Paycheck Protection Program
The legislation also covers a new round of Paycheck Protection Program loans, or PPP2 loans. Loans will be available to first-time qualified borrowers as well as businesses that previously received a PPP loan.
Previous PPP recipients may apply for another loan of up to $2 million if they have 300 or fewer employees, have used or will use the full amount of their first loan and can show a 25 percent gross revenue decline in any 2020 quarter compared with the same quarter in 2019. Borrowers that returned all or part of a previous loan may reapply for the maximum amount available to them.
The PPP2 permits the following first-time borrowers:
- Sec. 501(c)(6) businesses, such as chambers of commerce and “destination marketing organizations” (as defined in the act), as long as they have 300 or fewer employees and do not receive more than 15 percent of receipts from lobbying.
- Businesses with 500 or fewer employees that are eligible for other SBA 7(a) loans.
- Sole proprietors, independent contractors and eligible self-employed individuals.
- Not-for-profits, including churches.
- Accommodation and food services operations with fewer than 300 employees per physical location.
Like the first PPP, payroll, rent, covered mortgage interest and utilities are eligible for forgiveness.
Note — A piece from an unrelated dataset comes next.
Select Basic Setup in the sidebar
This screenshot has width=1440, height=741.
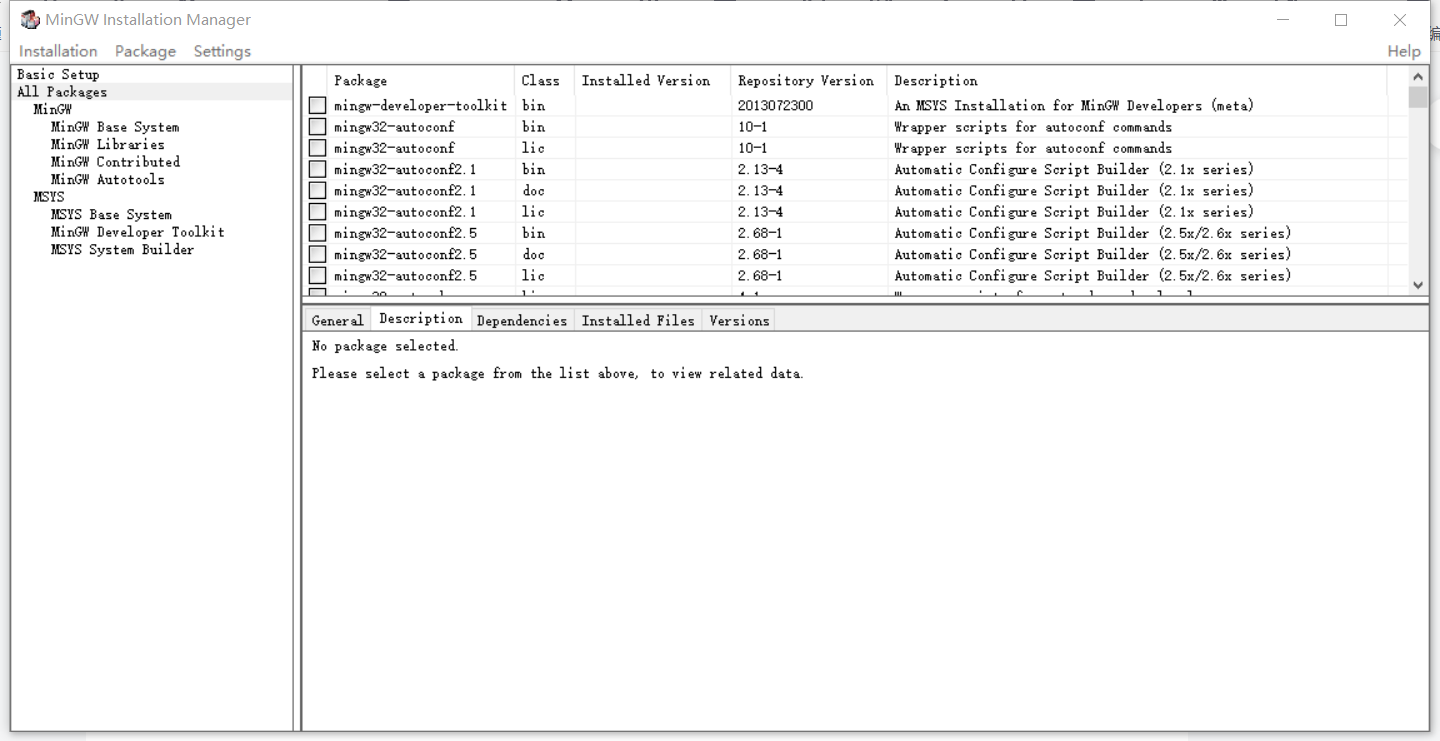click(55, 73)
Covered worker protection and facility modification expenditures to comply with COVID-19 federal health and safety guidelines, expenditures to suppliers that are essential to the recipient’s current operations and covered operating costs are also potentially forgivable.
As with the first round of PPP, borrowers will have to spend no less than 60 percent of the funds on payroll over a covered period of either eight or 24 weeks. Borrowers may receive up to 2.5 times their average monthly payroll costs in the year prior to the loan or the calendar year with a $2 million maximum. Hotels and restaurants may receive up to 3.5 times their average monthly payroll costs with a $2 million maximum.
The bill also creates a simplified forgiveness application process for loans of $150,000 or less. A borrower shall receive forgiveness if they sign and submit to the lender a certification not more than one page in length of the number of employees the borrower was able to retain because of the loan, the estimated total spent on payroll costs, and the total loan amount.
Additionally, the bill repeals the requirement that PPP borrowers deduct the amount of any EIDL advance from their PPP forgiveness. The bill also includes set-asides for first- and second-time PPP borrowers with 10 or fewer employees, first-time borrowers that have recently been made eligible, and loans made by community lenders.
The bill also specifies that business expenses paid with forgiven PPP loans are tax-deductible, superseding IRS guidance that such expenses could not be deducted and bringing the policy in line with what TSCPA, the AICPA and hundreds of other business associations have argued was Congress’s intent when it created the original PPP as part of the $2 trillion Coronavirus Aid, Relief, and Economic Security (CARES) Act, P.L. 116-136.